■ Request:
In the remap function from the remapping tutorial, why is each argument passed through Number() before the calculation?

■ Passage provided:
::::::
Table of Contents
Remapping is when we transform a value from one range to another. If this totally makes sense to you, then allow me to quickly give you the code. Meet the remap function:
function remap(value, istart, istop, ostart, ostop) {
// Ensure values are numerical to avoid potential errors
value = Number(value);
istart = Number(istart);
istop = Number(istop);
ostart = Number(ostart);
ostop = Number(ostop);
// Perform the mapping calculation
return ostart + (ostop - ostart) * ((value - istart) / (istop - istart));
}
// Some examples of this function being used!
let example1 = remap(50, 0, 100, 0, 2000);
console.log(example1); // 1000
let example2 = remap(15, -100, 100, 0, 100);
console.log(example2) // 57.5
let example3 = remap(100, 0, 2000, 0, 50);
console.log(example3) // 2.5
If what I mentioned earlier instead sounds a bit cryptic, or you want to learn a bit more on why remapping values is an important technique to keep in your back pocket, then the following sections are for you.
Onwards!
::::::
■ Collected material:
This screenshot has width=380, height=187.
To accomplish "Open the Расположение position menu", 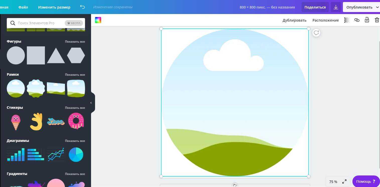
::::::
■ Solution to the problem:
The conversions make sure every value is numerical. The code's comment says this is done to avoid potential errors before the mapping calculation runs.